TO DO: Copy out each line of the listing below in which the string "Berufsbildungszentrum" occurs.

******************************

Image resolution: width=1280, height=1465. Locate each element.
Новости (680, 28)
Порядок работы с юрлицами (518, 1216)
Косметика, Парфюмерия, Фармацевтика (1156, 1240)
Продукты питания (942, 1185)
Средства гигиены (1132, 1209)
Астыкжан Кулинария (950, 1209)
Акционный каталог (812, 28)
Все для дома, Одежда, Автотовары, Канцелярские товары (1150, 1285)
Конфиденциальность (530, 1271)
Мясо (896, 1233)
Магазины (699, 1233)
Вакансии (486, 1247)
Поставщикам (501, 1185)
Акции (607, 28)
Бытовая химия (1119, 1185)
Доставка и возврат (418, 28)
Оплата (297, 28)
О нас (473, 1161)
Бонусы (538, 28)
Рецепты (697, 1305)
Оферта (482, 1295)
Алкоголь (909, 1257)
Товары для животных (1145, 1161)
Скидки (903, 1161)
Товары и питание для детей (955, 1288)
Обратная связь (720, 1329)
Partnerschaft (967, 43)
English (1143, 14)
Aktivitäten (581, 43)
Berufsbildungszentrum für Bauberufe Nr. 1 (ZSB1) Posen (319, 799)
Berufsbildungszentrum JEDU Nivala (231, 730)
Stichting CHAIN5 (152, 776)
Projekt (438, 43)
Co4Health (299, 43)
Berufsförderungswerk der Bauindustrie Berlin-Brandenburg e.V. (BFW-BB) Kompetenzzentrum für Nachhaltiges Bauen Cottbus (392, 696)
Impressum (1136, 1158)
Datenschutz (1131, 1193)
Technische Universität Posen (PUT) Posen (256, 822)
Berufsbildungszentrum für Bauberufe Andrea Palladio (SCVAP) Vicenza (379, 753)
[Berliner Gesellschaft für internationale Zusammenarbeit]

******************************

RESPONSE:
Berufsbildungszentrum für Bauberufe Nr. 1 (ZSB1) Posen (319, 799)
Berufsbildungszentrum JEDU Nivala (231, 730)
Berufsbildungszentrum für Bauberufe Andrea Palladio (SCVAP) Vicenza (379, 753)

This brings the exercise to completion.